Все это было по-человечески понятно. Беспокоила дифракция. Вокруг главного слова «идея» наблюдался лишь слабенький, блеклый почти до полной бесцветности пунктирный контур, вдобавок еще — мерцающий, иногда он вовсе как бы пропадал, но снова — правда — всегда являлся, однако и тогда в каждом отдельном штришке этого контура виделись мне будто бы шаткость и дополнительное дрожание. Слово же — «законопослушный», абсолютно неглавное в нашем разговоре, — дифракцировало мощно, создавая вокруг себя яркий и четкий овал, почти полную сферу. Сфера эта до того была полнозвучной, что — в самый кульминационный момент беседы — я вдруг подумала, что вряд ли этот ведущий конструктор, с именем и регалиями, там, в верхах и в Москве, сможет отстоять и пробить идею, народившуюся в его кабэ. Мне вдруг показалось, что он может с этой идеей вообще даже не выступить.
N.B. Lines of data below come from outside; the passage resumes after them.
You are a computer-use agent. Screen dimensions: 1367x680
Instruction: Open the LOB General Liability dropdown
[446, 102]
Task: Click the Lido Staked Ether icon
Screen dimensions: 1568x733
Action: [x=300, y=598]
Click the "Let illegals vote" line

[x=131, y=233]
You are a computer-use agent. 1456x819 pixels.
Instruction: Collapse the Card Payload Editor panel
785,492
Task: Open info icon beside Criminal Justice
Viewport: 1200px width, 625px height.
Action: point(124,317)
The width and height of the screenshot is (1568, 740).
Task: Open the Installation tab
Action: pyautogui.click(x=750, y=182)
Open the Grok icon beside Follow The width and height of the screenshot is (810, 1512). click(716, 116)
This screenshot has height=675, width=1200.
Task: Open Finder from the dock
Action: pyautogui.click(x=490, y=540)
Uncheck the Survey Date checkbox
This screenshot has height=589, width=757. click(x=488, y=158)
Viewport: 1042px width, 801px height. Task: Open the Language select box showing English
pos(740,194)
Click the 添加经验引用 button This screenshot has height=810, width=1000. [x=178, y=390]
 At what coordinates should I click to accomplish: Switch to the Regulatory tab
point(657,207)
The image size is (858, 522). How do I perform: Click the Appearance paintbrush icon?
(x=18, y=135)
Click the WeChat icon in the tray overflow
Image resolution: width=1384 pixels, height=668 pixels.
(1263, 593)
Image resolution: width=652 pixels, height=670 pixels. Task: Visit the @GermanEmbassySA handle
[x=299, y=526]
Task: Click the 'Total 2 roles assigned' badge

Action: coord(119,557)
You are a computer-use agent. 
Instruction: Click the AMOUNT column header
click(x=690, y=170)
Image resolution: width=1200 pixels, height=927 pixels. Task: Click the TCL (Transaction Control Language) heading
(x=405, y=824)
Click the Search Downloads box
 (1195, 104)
Но я сразу одернула себя, ибо нельзя же физическому эффекту доверять больше, чем человеку. Однако дифракция блистательно себя подтвердила. Как мне потом рассказывали очевидцы, конструктор — действительно — высунулся было с идеей, на него не так глянули сквозь графин, и он быстренько ретировался в кусты, защищать идею даже и не пытался. Идея-то, к счастью, не погибла, другие ее, перспективную, защитили. Но дифракцию я теперь чту. У моего папы, как я теперь — задним числом — понимаю, была очень четкая, нравственно-несбиваемая, дифракция.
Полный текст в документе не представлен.